No line of the records may be dropped; print them all again exactly.

● ● ● ● ● ● ●

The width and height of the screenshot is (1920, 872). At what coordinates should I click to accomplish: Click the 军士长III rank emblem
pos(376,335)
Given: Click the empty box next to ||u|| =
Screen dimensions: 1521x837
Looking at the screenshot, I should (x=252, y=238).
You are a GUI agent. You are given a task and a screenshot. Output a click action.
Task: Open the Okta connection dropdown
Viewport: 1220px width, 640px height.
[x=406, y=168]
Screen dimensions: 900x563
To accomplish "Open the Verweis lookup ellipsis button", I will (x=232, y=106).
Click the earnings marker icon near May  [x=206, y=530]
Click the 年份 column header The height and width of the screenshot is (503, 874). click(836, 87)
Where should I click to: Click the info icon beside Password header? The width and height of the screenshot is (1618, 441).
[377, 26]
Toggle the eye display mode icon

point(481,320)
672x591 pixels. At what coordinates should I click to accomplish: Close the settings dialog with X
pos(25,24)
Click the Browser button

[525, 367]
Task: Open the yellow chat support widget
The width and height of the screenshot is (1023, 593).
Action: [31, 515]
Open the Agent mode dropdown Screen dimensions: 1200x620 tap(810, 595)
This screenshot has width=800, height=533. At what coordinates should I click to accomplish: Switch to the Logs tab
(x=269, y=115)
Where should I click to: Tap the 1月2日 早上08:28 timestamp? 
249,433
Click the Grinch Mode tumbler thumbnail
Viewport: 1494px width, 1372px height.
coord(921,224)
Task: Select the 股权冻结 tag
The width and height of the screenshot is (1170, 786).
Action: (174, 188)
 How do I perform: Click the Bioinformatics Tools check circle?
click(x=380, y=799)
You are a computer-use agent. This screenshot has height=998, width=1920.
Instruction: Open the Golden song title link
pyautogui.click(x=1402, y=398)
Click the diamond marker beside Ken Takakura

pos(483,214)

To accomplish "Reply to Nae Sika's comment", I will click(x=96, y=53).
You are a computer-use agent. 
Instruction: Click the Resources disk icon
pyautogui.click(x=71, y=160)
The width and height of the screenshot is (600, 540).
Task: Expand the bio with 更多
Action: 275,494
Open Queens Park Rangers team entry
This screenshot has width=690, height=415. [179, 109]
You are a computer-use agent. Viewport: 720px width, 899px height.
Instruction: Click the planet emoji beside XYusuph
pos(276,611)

● ● ● ● ● ● ●

YOUR SOLUTION —
The width and height of the screenshot is (1920, 872). At what coordinates should I click to accomplish: Click the 军士长III rank emblem
pos(376,335)
Given: Click the empty box next to ||u|| =
Screen dimensions: 1521x837
Looking at the screenshot, I should (x=252, y=238).
You are a GUI agent. You are given a task and a screenshot. Output a click action.
Task: Open the Okta connection dropdown
Viewport: 1220px width, 640px height.
[x=406, y=168]
Screen dimensions: 900x563
To accomplish "Open the Verweis lookup ellipsis button", I will (x=232, y=106).
Click the earnings marker icon near May  [x=206, y=530]
Click the 年份 column header The height and width of the screenshot is (503, 874). click(836, 87)
Where should I click to: Click the info icon beside Password header? The width and height of the screenshot is (1618, 441).
[377, 26]
Toggle the eye display mode icon

point(481,320)
672x591 pixels. At what coordinates should I click to accomplish: Close the settings dialog with X
pos(25,24)
Click the Browser button

[525, 367]
Task: Open the yellow chat support widget
The width and height of the screenshot is (1023, 593).
Action: [31, 515]
Open the Agent mode dropdown Screen dimensions: 1200x620 tap(810, 595)
This screenshot has width=800, height=533. At what coordinates should I click to accomplish: Switch to the Logs tab
(x=269, y=115)
Where should I click to: Tap the 1月2日 早上08:28 timestamp? 
249,433
Click the Grinch Mode tumbler thumbnail
Viewport: 1494px width, 1372px height.
coord(921,224)
Task: Select the 股权冻结 tag
The width and height of the screenshot is (1170, 786).
Action: (174, 188)
 How do I perform: Click the Bioinformatics Tools check circle?
click(x=380, y=799)
You are a computer-use agent. This screenshot has height=998, width=1920.
Instruction: Open the Golden song title link
pyautogui.click(x=1402, y=398)
Click the diamond marker beside Ken Takakura

pos(483,214)

To accomplish "Reply to Nae Sika's comment", I will click(x=96, y=53).
You are a computer-use agent. 
Instruction: Click the Resources disk icon
pyautogui.click(x=71, y=160)
The width and height of the screenshot is (600, 540).
Task: Expand the bio with 更多
Action: 275,494
Open Queens Park Rangers team entry
This screenshot has width=690, height=415. [179, 109]
You are a computer-use agent. Viewport: 720px width, 899px height.
Instruction: Click the planet emoji beside XYusuph
pos(276,611)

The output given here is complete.